Bernardo Rivero de Aguilar cree que los pasos a dar en Europa en estos momentos son más complejos de lo que quieren creer los inversores. Por eso, tras la última cumbre celebrada en Bruselas, el experto cree que lo que cabe esperar en el Viejo Continente es cierta tranquilidad y no decisiones o soluciones precipitadas. En cuanto a España, Rivero de Aguilar cree que es pronto para saber si es necesario o no acogerse al programa de ayuda del BCE.
Luis de Guindos camina por la sede del Eurogrupo
En este punto de la crisis, los inversores esperan con ansia medidas y decisiones por parte de las autoridades en Europa que arrojen cierta luz respecto a cuándo se puede poner fin a esta problemática. “Los inversores queremos saberlo todo ya, pero el problema es más complejo de lo que parece”, indica Bernardo Rivero de Aguilar, codirector de ventas de Legg Mason en España. A su juicio, llevará aún más tiempo poder aunar los intereses de todos los socios europeos para dar los próximos pasos en este largo proceso de salida de la crisis.

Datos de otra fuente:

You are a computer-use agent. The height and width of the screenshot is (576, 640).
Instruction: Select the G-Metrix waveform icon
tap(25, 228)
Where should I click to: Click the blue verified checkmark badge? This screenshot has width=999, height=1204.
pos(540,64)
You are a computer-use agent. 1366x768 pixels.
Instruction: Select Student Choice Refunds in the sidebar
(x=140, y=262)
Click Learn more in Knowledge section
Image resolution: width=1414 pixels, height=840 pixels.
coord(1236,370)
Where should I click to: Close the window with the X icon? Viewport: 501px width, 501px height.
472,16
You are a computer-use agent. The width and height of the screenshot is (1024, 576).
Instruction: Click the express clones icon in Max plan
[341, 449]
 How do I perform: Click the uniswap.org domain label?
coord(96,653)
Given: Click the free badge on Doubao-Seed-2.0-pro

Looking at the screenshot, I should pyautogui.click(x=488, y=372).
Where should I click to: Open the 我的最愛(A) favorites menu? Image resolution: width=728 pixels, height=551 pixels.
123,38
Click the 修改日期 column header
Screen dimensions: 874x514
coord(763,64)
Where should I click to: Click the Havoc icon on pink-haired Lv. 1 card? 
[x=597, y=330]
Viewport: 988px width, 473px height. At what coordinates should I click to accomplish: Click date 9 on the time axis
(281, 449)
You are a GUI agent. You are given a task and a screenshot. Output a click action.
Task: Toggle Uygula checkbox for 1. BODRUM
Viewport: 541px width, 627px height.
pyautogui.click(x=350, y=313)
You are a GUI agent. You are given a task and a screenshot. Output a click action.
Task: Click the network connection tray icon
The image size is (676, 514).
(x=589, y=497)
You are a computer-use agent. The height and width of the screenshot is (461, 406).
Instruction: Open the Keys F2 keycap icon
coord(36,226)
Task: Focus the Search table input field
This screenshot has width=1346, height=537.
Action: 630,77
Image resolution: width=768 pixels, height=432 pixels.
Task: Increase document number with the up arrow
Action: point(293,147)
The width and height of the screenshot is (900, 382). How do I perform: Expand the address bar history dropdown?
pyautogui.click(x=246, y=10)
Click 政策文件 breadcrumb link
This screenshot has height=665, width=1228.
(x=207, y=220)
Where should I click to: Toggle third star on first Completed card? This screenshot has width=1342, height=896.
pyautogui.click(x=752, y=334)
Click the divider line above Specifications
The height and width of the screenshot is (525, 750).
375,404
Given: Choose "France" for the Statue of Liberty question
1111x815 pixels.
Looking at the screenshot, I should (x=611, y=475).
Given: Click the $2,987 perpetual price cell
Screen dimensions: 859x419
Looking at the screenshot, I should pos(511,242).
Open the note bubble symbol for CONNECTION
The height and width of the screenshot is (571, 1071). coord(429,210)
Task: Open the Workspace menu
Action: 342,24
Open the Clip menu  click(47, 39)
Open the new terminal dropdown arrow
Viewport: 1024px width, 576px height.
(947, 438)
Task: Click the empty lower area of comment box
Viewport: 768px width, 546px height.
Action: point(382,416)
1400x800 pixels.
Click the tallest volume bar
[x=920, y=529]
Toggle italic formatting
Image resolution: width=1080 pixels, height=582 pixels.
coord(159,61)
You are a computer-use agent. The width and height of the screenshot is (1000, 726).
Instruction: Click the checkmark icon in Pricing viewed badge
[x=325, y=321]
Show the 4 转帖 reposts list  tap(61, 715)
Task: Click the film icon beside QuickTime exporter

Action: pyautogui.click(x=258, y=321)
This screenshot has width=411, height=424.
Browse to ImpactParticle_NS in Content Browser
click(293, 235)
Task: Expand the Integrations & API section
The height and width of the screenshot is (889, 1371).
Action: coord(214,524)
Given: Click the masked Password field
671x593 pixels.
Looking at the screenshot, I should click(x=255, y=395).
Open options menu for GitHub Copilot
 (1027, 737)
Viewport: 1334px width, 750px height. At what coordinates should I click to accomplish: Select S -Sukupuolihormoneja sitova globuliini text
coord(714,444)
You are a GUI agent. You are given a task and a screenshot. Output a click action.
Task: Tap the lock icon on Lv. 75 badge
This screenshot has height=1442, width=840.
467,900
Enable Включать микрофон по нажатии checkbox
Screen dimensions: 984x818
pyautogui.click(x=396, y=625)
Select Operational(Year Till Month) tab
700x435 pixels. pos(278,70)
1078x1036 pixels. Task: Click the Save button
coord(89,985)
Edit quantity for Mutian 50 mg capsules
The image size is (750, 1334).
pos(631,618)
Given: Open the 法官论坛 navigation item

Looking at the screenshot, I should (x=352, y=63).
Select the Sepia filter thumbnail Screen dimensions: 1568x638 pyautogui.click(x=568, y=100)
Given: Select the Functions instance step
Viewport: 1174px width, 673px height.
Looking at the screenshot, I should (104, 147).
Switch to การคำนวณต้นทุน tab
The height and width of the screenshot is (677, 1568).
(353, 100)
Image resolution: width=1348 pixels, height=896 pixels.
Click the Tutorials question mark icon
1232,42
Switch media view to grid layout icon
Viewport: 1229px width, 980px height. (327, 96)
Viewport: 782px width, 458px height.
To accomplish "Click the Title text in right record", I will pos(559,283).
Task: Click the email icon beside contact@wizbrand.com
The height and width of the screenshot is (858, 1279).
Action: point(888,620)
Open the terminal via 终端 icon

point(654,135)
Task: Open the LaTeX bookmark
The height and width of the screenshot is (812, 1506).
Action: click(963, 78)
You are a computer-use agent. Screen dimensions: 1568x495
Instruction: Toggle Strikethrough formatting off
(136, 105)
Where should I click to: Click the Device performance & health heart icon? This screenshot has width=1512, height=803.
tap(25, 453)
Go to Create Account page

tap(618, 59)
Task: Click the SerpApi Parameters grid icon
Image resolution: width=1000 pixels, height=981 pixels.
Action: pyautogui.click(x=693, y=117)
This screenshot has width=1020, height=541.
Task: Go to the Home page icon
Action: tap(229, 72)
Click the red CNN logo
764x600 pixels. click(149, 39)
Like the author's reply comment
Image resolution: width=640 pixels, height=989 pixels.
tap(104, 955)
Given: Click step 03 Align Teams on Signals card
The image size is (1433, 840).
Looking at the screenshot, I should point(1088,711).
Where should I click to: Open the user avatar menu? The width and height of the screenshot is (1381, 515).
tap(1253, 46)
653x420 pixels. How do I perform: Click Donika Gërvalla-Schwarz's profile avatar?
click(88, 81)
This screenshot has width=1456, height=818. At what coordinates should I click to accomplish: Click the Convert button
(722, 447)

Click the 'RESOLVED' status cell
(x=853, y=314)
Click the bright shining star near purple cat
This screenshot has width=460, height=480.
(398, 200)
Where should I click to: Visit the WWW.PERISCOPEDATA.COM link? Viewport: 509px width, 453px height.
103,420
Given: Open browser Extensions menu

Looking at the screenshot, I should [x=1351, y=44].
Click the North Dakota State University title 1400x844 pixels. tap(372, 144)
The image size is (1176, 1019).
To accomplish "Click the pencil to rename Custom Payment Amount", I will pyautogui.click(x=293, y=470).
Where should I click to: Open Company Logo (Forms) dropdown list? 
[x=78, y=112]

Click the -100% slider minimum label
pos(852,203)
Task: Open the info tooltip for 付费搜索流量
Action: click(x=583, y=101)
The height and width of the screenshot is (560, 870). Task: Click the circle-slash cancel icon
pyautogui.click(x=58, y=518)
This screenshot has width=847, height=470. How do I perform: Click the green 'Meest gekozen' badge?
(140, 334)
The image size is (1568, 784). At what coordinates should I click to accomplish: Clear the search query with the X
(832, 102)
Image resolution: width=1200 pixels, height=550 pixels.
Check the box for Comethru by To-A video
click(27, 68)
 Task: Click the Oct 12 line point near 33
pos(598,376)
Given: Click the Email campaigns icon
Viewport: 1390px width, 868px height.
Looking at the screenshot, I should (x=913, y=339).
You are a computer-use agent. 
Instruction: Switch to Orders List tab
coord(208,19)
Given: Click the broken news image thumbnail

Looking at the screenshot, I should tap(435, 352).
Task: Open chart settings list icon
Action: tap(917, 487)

Uno de esos pasos que más piden los inversores es la solicitud de un rescate por parte de España a las autoridades europeas. Rivero de Aguilar destaca que, a día de hoy, nuestro país se está financiando en niveles relativamente cómodos, mucho mejores que los que hemos visto durante el verano. “La comunidad mundial piensa que España es un buen pagador, por lo que no hay tanta urgencia por pedir ese rescate”, explica. Más allá de los plazos óptimos para solicitar esa asistencia, el experto resalta la falta de claridad respecto a las condiciones que se impondrían a nuestro país a cambio de la ayuda. Por tanto, Rivero de Aguilar aboga por ser pacientes y esperar a conocer detalladamente esa condicionalidad para saber si se debe pedir o no el rescate.